For some reason, the goddess had chosen her to be his drahi, and it was unwise to question the wisdom of the Ajda. He would teach his nixir that she could lower her guard among the yan-kanat, and trust that his people would not attack her at every turn. She would know that she could be safe, and find happiness among them. Perhaps then, she would avoid the fate of turning into something as monstrous as those beastly nixirs. He would ensure that his love would be enough to save her from herself.

 

 

17

 

 

Sarah accepted the mug of tea from Jotaha, but met his intent gaze only briefly before returning her contemplative stare to the hot river stones. Her shoulders tensed every time he moved to his pack, and the anxiety about him discovering her theft and finally understanding why the bat-cat thing had a dart in its eye was enough to pull her out of the darkness of her thoughts.
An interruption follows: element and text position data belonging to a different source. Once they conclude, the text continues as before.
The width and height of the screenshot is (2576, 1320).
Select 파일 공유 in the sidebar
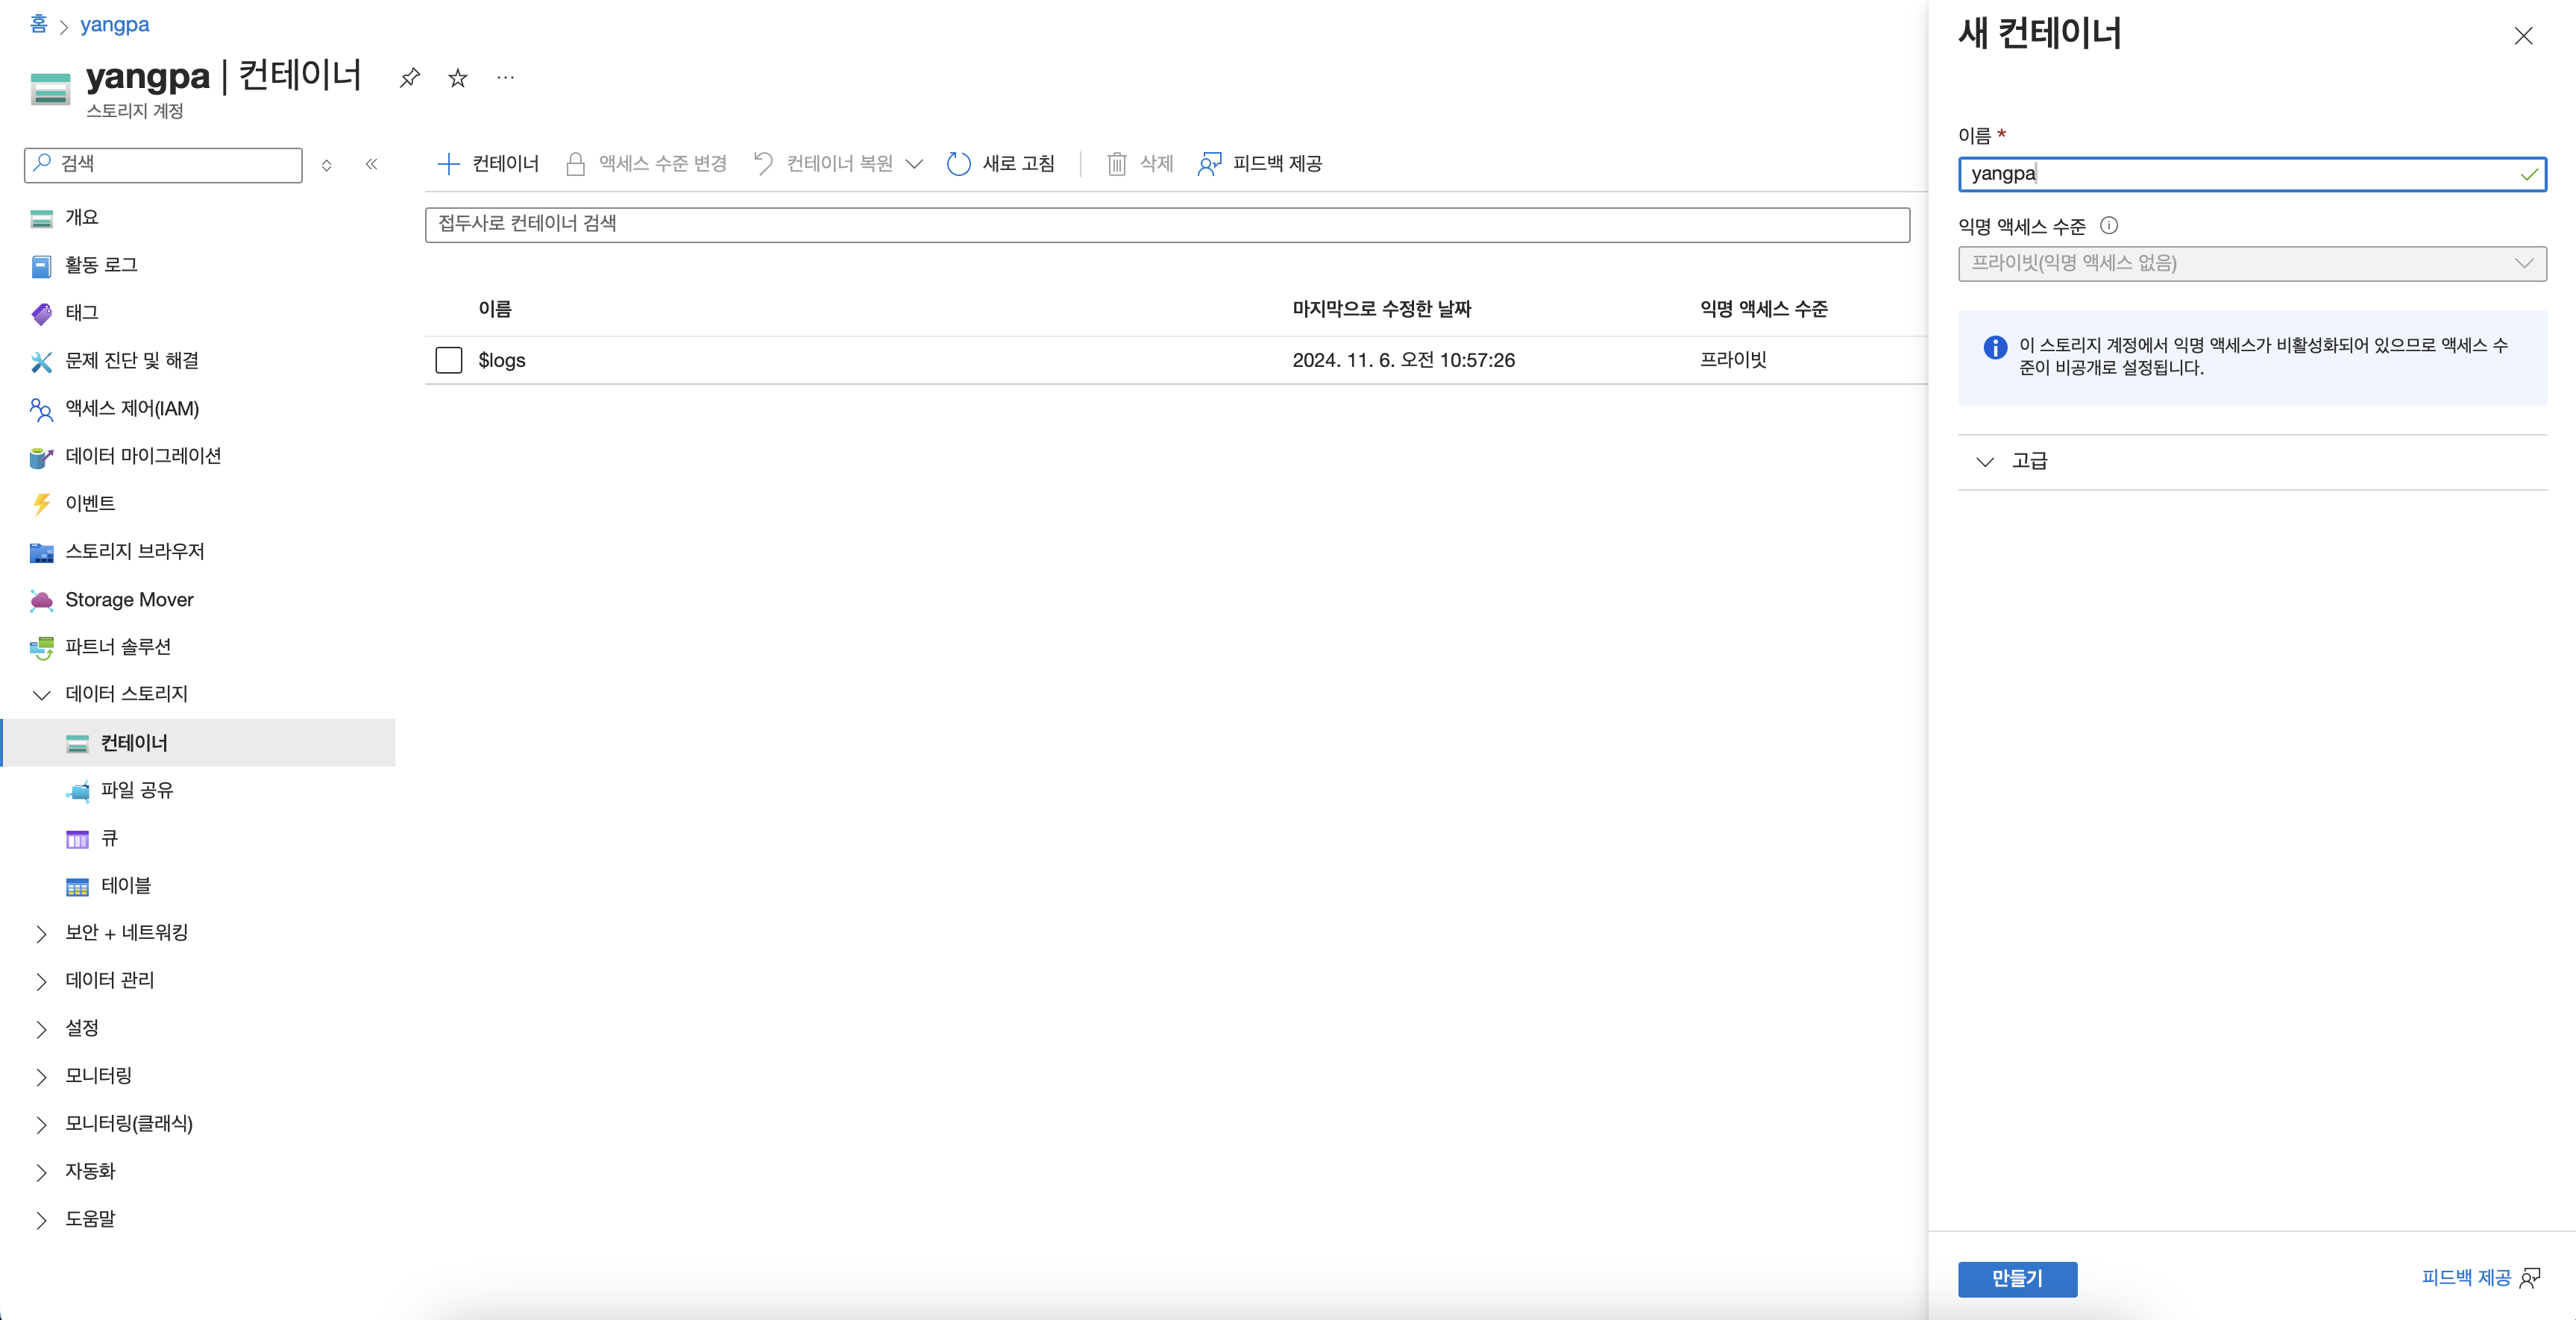point(137,790)
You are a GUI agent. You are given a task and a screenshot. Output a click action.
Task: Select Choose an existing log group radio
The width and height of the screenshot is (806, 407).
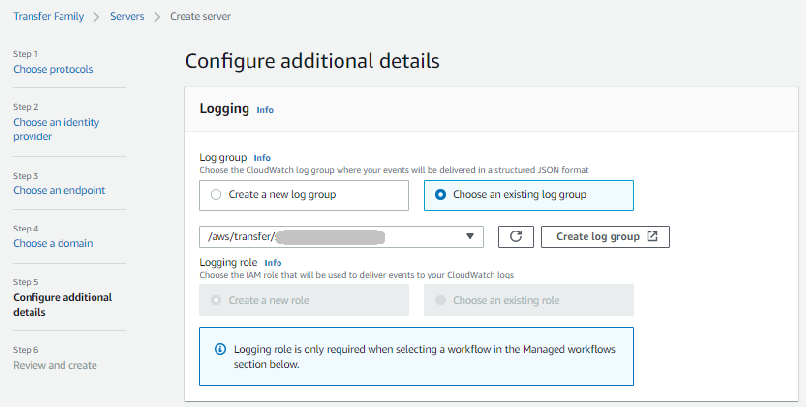(441, 195)
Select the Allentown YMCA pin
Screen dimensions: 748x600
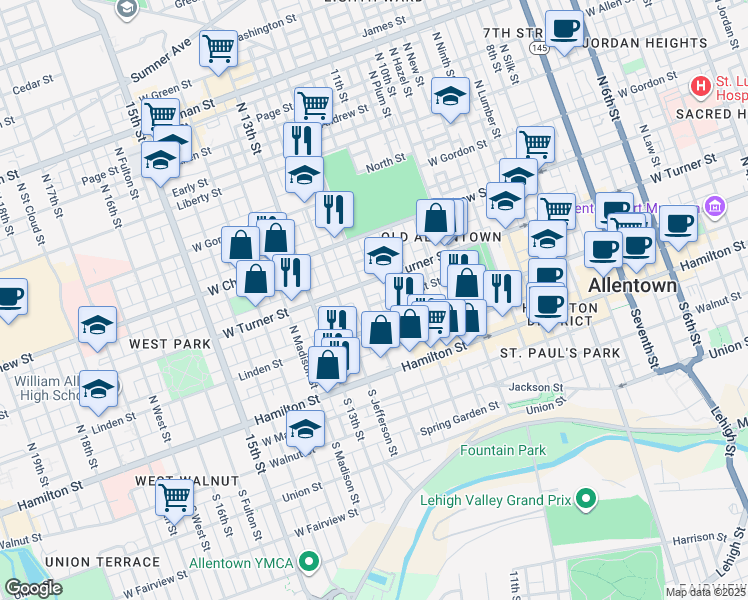coord(310,562)
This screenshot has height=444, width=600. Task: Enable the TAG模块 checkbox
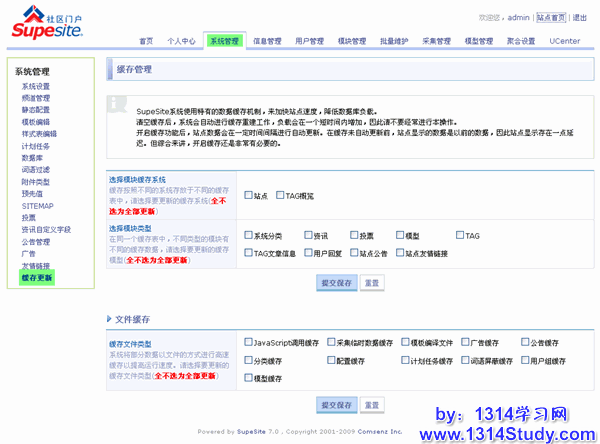[x=280, y=196]
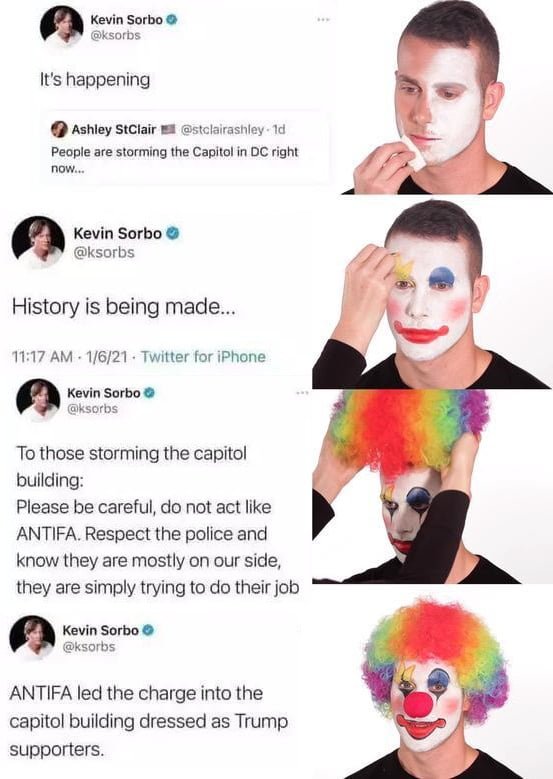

She wondered what he would do when he realized that she’d stolen from him. He would also have to realize that she was planning to use the weapon on him. There was no way she could explain to him that it was only a contingency plan, in the event that he posed a threat to her. Now, she didn’t have a plan, and because of her actions, he might very well retaliate.

Though, if she was being entirely honest, she didn’t truly believe he would hurt her. Not now. Not after he went through so much to come to her rescue. He had been severely wounded. So much so that worms were coming out of his neck. That was something she couldn’t unsee, but his reaction to the freaky event proved that those things were a part of him, and the one leaving his neck was a sign of a bad thing happening to him. Yet, he had still made his way back here from wherever he’d been wounded by the monster, in order to protect her.

No, she was more worried that he would simply leave her. Just pack up his stuff and walk out of the cave, leaving her to find her own way home in the darkness because of her ingratitude. Leaving her alone again.